Reaction textures in titanite-bearing mafic granulite: Constraints on the metamorphic evolution of Angul-Tikarpara domain of the Eastern Ghats Province, India

The Angul-Tikarpara domain of the northern Eastern Ghats Province (EGP) of Eastern India is characterized by high-grade rocks like felsic gneiss, khondalite (garnet-sillimanite-K-feldspar-quartz bearing granulite), charnockite, mafic granulite and aluminous granulite (spinel-magnetite-hematite-garnet-cordierite-sillimanite-K-feldspar-quartz-biotite-plagioclase). Two distinct mineralogical varieties of mafic granulite are present as enclaves within felsic gneiss and coarse-grained charnockite. Type-A mafic granulite is composed of orthopyroxene, clinopyroxene, hornblende, plagioclase, magnetite, ilmenite, biotite, and/or garnet with a subordinate amount of quartz. Type-B mafic granulite, on the other hand, contains titanite along with clinopyroxene, plagioclase, hornblende, garnet, calcite, ilmenite, magnetite, and biotite. The present study is focused on the latter variety where the peak (M_A1) assemblage is represented by clinopyroxene, plagioclase, titanite, ilmenite, magnetite, calcite, and hornblende. Porphyroblastic clinopyroxene in the aforesaid assemblage is characterized by well-developed Al-zoning, with Al₂O₃-content being maximum at the core (5.3–3.8 wt.%) and minimum at the rim (3.6–0.22 wt.%). It appears that the high-aluminous core had stabilized at the peak stage, while the low-aluminous rim formed during the retrogressive stage characterized by decompression (M_A1R). From the zoning pattern, the peak M_A1 and M_A1R conditions were estimated to be 8.6‒6.8 kbar, ~850˚C, and 4.2‒3 kbar, 660 ˚C, respectively. During the decompression, subidioblastic titanite broke down to low-Al clinopyroxene (2.5-0.5 wt.% Al₂O₃) + ilmenite intergrowth surrounding the former phase. The decompression was associated with cooling during which coronal garnet grew surrounding porphyroblastic clinopyroxene, plagioclase, and calcite. Zn-bearing spinel was exsolved from magnetite during this stage. Phase diagram modeling of Type-B mafic granulite shows that M_A1 metamorphism occurred along a clockwise P-T trajectory. Further development of grossular-rich coronal garnet around hornblende suggests that the rock underwent a second prograde metamorphic event (M_A2).
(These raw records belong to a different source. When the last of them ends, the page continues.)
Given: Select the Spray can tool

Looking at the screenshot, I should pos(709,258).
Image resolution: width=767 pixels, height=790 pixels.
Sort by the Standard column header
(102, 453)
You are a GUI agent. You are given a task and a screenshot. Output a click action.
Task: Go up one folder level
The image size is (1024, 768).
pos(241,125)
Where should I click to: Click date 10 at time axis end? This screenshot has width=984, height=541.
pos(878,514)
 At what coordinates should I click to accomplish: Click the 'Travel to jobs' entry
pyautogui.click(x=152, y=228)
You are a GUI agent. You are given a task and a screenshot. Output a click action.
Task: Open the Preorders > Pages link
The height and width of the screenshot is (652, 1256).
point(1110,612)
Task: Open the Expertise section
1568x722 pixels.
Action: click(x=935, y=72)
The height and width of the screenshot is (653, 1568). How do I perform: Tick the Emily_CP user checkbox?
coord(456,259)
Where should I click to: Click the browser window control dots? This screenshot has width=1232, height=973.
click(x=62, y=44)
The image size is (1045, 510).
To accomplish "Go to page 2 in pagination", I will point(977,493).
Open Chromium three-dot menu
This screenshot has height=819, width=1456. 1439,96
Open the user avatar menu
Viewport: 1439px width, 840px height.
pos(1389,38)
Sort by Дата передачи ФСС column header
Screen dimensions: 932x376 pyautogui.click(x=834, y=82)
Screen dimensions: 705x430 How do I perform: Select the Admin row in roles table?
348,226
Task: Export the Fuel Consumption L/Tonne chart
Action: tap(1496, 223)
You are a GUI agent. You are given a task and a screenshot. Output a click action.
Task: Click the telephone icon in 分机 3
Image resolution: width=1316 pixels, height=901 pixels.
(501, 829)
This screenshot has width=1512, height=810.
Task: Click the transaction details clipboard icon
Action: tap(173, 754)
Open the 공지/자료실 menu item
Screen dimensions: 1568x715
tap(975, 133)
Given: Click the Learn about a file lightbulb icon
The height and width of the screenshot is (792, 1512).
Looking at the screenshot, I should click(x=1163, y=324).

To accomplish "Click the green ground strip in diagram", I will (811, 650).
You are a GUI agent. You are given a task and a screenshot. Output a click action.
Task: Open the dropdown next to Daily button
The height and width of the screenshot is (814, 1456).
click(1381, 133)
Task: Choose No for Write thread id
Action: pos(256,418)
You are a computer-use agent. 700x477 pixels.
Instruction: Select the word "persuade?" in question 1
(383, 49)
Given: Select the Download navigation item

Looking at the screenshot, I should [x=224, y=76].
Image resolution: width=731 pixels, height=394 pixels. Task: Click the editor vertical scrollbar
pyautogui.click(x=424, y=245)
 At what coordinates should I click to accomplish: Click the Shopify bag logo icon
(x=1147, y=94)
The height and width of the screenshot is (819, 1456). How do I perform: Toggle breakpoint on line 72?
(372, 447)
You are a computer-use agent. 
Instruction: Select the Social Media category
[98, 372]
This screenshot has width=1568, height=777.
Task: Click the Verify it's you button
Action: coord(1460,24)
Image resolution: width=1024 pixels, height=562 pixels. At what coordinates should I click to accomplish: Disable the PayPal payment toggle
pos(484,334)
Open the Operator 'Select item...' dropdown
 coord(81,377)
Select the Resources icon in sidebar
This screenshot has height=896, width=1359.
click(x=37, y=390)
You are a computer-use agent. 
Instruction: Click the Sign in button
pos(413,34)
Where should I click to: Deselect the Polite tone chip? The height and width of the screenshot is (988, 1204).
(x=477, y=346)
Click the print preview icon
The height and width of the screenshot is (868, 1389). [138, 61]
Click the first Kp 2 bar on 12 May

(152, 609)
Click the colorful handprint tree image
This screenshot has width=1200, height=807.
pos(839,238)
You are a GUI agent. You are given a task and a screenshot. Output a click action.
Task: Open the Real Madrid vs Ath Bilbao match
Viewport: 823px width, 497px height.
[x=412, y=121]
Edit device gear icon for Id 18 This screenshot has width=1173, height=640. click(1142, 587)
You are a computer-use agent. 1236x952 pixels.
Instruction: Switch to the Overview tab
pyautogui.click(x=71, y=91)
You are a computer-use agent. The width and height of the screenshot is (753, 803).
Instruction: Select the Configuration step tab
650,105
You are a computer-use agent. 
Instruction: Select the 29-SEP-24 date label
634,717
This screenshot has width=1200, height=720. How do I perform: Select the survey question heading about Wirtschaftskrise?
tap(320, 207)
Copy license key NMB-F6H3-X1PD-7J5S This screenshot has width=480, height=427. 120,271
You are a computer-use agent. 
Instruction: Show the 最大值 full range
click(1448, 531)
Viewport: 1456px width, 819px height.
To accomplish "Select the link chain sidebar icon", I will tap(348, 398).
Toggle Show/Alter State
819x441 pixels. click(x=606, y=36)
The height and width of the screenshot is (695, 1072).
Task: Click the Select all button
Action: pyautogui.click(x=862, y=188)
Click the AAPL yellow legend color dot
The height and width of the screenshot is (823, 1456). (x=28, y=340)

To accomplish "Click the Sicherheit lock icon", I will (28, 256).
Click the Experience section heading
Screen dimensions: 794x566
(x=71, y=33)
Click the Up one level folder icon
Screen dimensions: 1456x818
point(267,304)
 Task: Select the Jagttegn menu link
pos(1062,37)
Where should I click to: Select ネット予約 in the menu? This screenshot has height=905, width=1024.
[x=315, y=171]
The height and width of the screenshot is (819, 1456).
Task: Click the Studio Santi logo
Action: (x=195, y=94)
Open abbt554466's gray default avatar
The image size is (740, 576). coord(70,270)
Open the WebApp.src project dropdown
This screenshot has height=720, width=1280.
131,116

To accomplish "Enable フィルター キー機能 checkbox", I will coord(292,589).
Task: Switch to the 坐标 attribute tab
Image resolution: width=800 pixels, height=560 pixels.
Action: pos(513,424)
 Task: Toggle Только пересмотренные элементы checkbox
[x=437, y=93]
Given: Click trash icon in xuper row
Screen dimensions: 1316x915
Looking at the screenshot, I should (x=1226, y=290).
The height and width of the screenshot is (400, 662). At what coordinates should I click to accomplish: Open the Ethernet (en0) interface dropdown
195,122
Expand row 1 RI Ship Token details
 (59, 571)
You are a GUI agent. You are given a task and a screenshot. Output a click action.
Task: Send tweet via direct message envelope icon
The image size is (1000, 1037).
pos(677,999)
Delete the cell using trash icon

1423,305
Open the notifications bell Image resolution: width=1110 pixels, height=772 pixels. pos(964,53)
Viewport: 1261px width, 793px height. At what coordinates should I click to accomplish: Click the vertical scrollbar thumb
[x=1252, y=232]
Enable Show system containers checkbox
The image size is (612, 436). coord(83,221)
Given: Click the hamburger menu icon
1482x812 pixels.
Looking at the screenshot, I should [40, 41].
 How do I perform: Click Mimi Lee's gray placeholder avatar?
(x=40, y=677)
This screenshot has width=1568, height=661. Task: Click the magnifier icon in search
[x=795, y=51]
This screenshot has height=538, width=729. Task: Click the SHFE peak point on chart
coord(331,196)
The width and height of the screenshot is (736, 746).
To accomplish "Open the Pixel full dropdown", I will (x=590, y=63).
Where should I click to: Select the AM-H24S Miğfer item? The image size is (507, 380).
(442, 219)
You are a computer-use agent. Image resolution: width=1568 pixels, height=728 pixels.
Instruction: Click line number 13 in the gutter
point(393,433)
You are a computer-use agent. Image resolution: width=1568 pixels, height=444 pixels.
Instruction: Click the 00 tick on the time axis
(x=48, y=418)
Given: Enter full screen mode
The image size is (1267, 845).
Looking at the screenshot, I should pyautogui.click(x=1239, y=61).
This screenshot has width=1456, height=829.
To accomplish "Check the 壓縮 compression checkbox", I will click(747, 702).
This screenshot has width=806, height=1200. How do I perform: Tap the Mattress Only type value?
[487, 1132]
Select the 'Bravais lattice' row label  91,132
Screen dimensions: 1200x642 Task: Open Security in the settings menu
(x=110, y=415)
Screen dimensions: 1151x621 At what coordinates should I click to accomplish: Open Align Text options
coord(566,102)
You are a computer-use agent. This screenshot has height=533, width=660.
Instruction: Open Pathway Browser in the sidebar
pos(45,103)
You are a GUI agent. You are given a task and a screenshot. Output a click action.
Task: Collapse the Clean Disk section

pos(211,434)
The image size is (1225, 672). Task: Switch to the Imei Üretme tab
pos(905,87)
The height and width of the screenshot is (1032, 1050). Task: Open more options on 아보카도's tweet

In the chondrite-normalized rare earth element (REE) diagram, Type-B mafic granulite shows a more fractionated pattern than Type-A mafic granulite.

Textural, thermobarometric, and phase equilibria data indicate that the metamorphic evolution of Type-B mafic granulite is comparable to the recently published P-T evolution of Type-A mafic granulite, aluminous granulite, khondalite, and fine-grained charnockite of the area where the M_A1 metamorphism involved decompression and associated cooling from ∼850^◦C, 7–8 kbar to ∼760^◦C, 4–5.8 kbar at ca. 1200 Ma and followed by subsequent prograde M_A2 metamorphism at ca. 990 Ma. This study provides additional evidence that the geological evolution of the Angul-Tikarpara domain is different than the rest of the EGP lying at the southern part of the Mahanadi Shear Zone (MSZ). The latter segment of the EGP is characterized by ultra-high temperature metamorphism (UHT) at ca. 1030–990 Ma which is absent in the present study area. Such contrasting ages and P-T evolution of high-grade rocks on either side of the MSZ confirm the fact that the shear zone represents a terrane boundary which was formed by juxtaposition of the Angul-Tikarpara domain with the EGP only after ca. 960 Ma.